* **Exercise instructions**
Present the lines below as a numbered list, skipping any blank lines and leaving the pictures out.

------------------------------

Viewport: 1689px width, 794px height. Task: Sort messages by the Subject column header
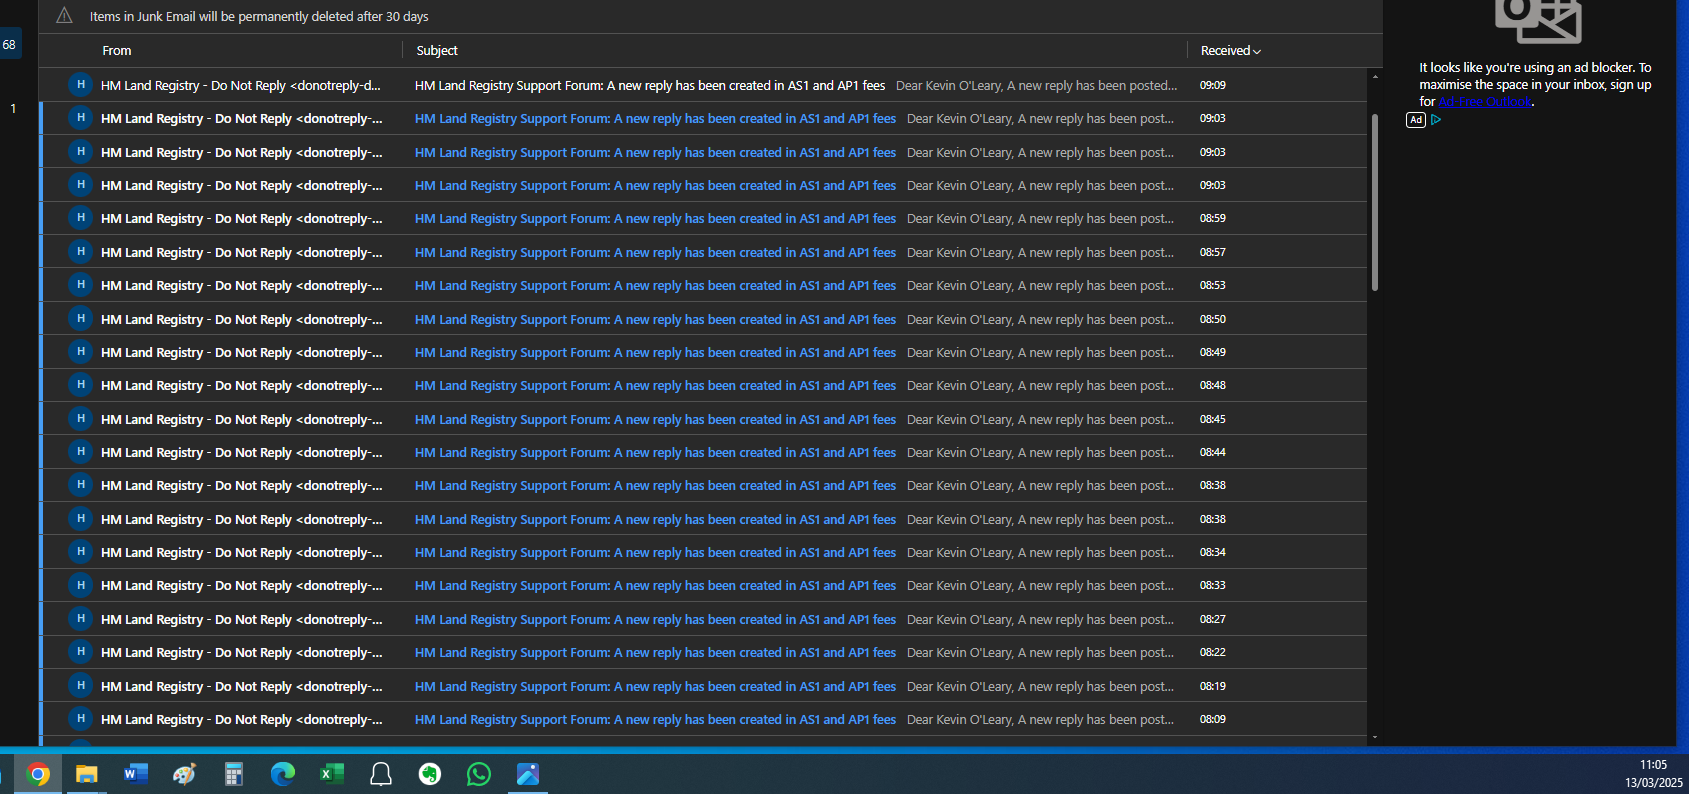pyautogui.click(x=437, y=51)
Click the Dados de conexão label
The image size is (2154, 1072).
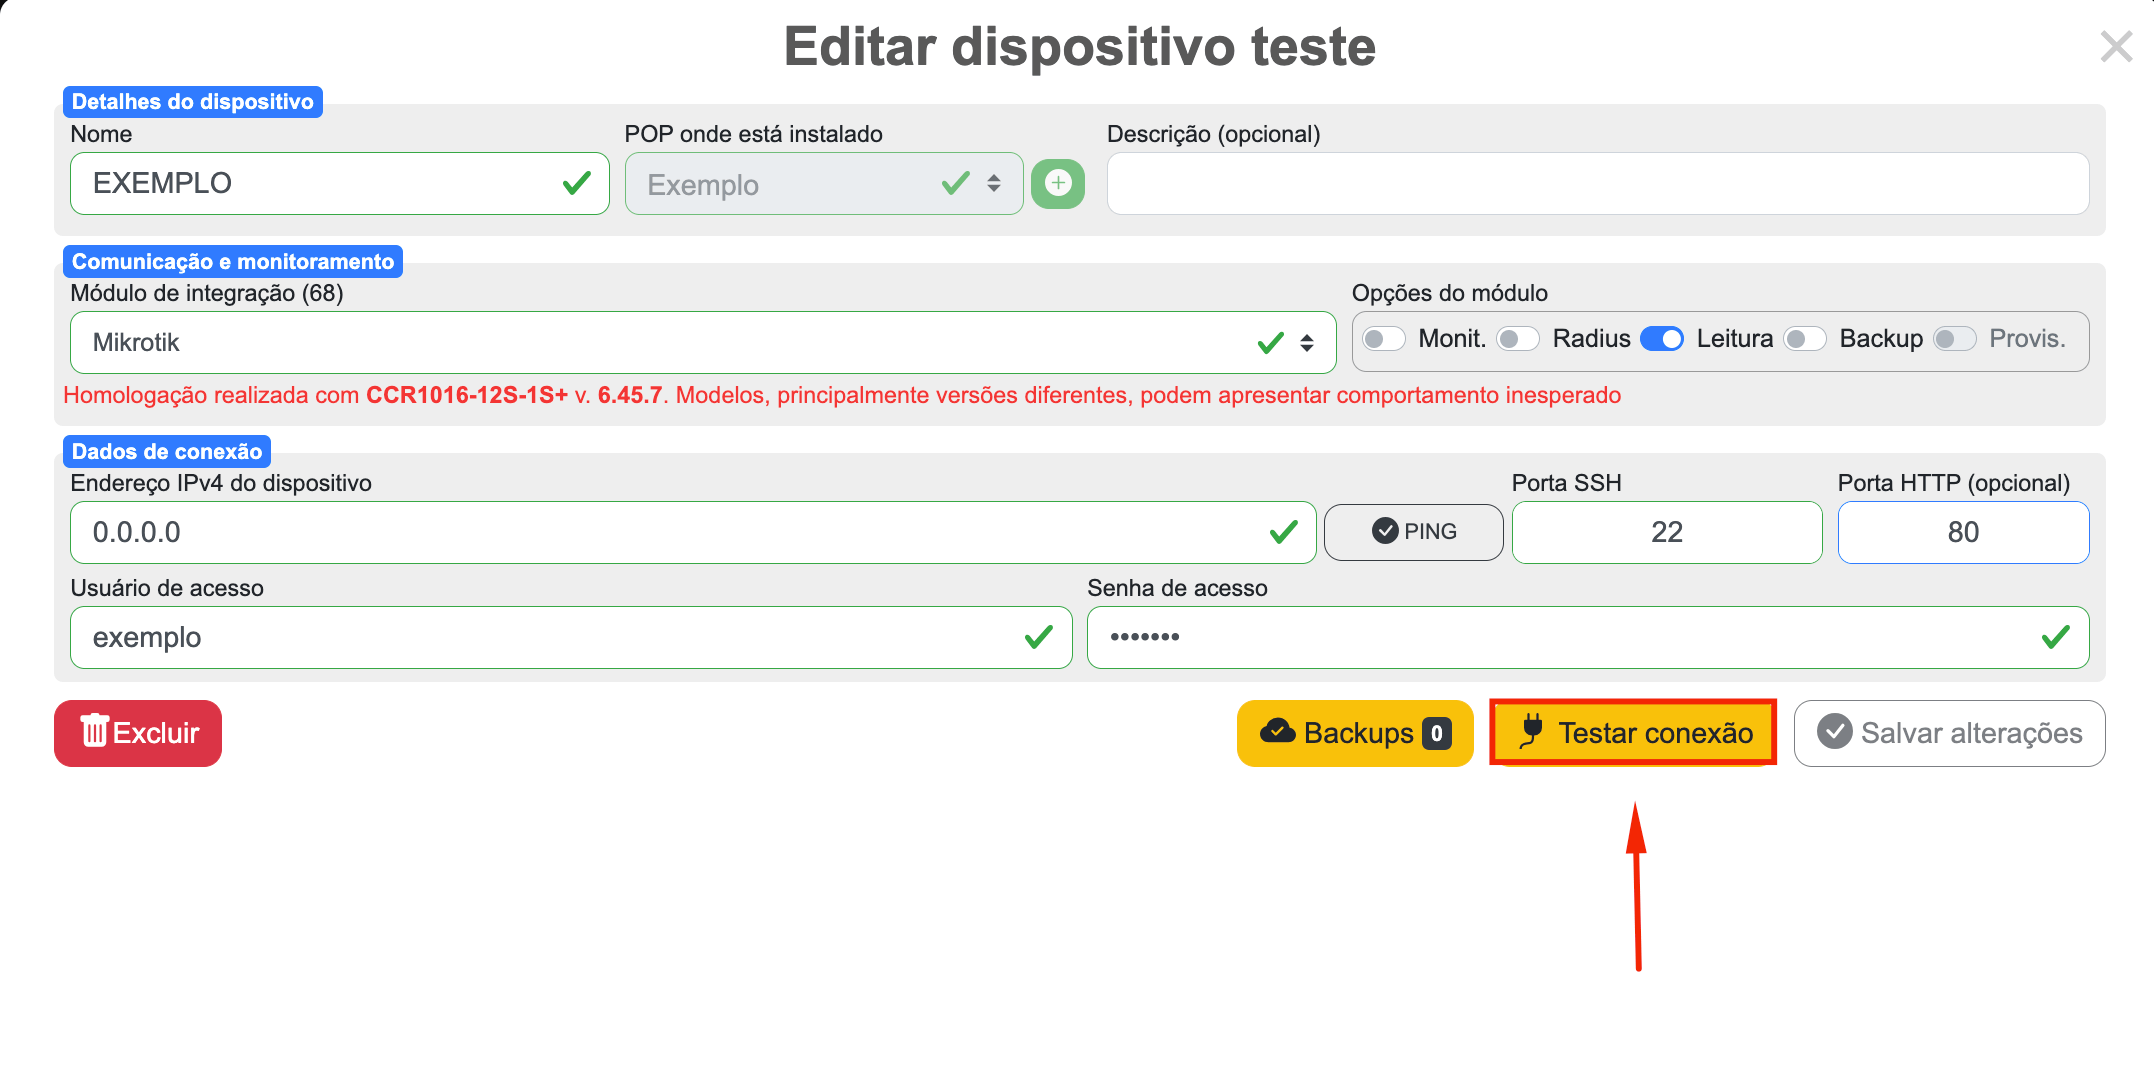point(166,451)
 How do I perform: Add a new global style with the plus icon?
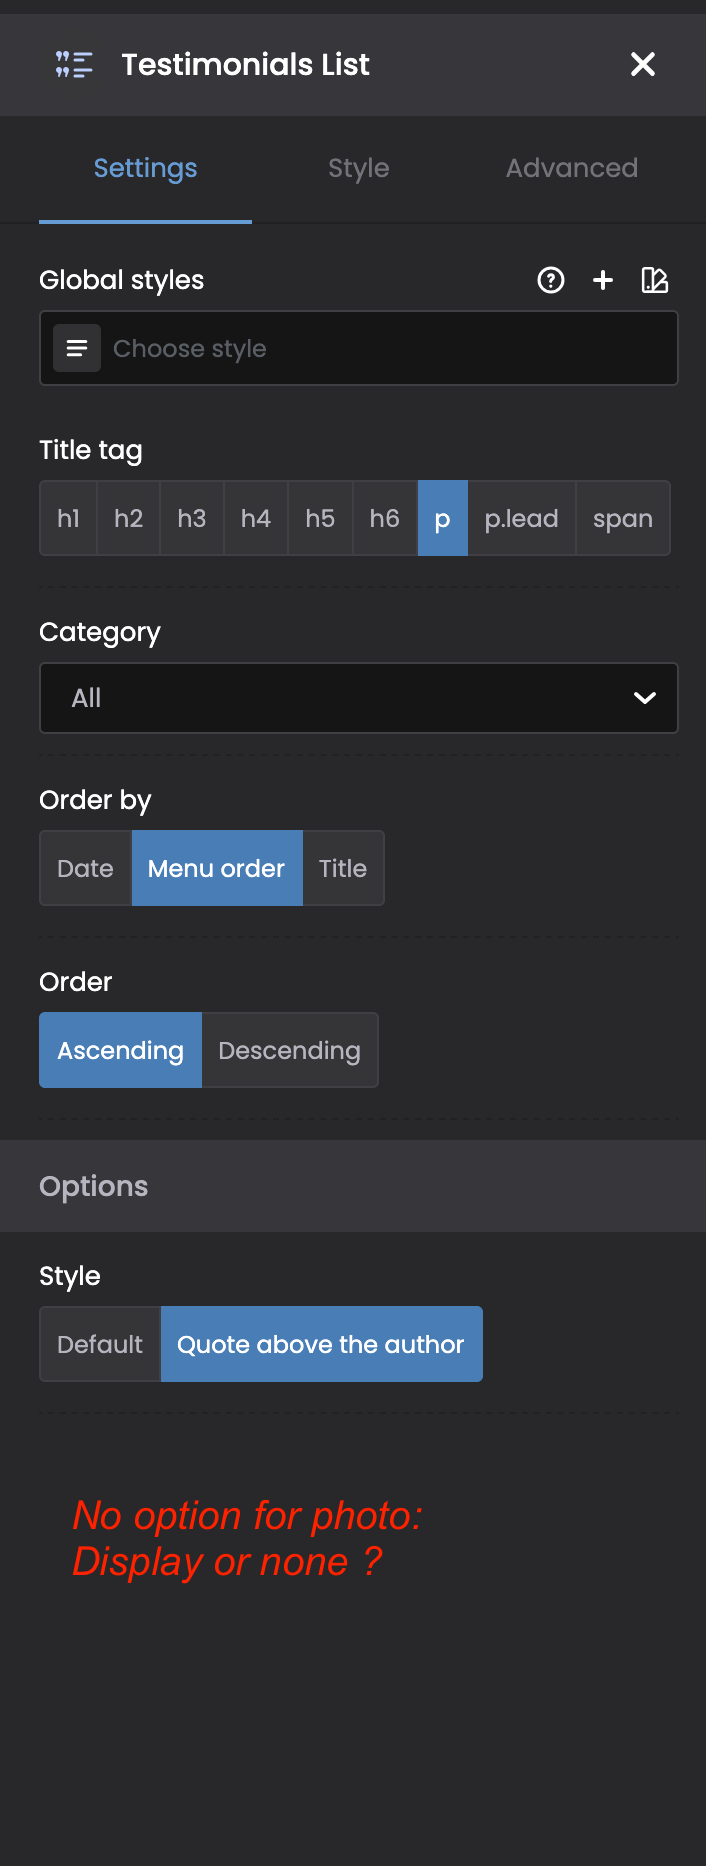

------------------------------

* **Reply to the task**
1. Viewport: 1689px width, 794px height. Task: Sort messages by the Subject column header
2. pyautogui.click(x=437, y=51)
3. Click the Dados de conexão label
4. The image size is (2154, 1072).
5. point(166,451)
6.  How do I perform: Add a new global style with the plus icon?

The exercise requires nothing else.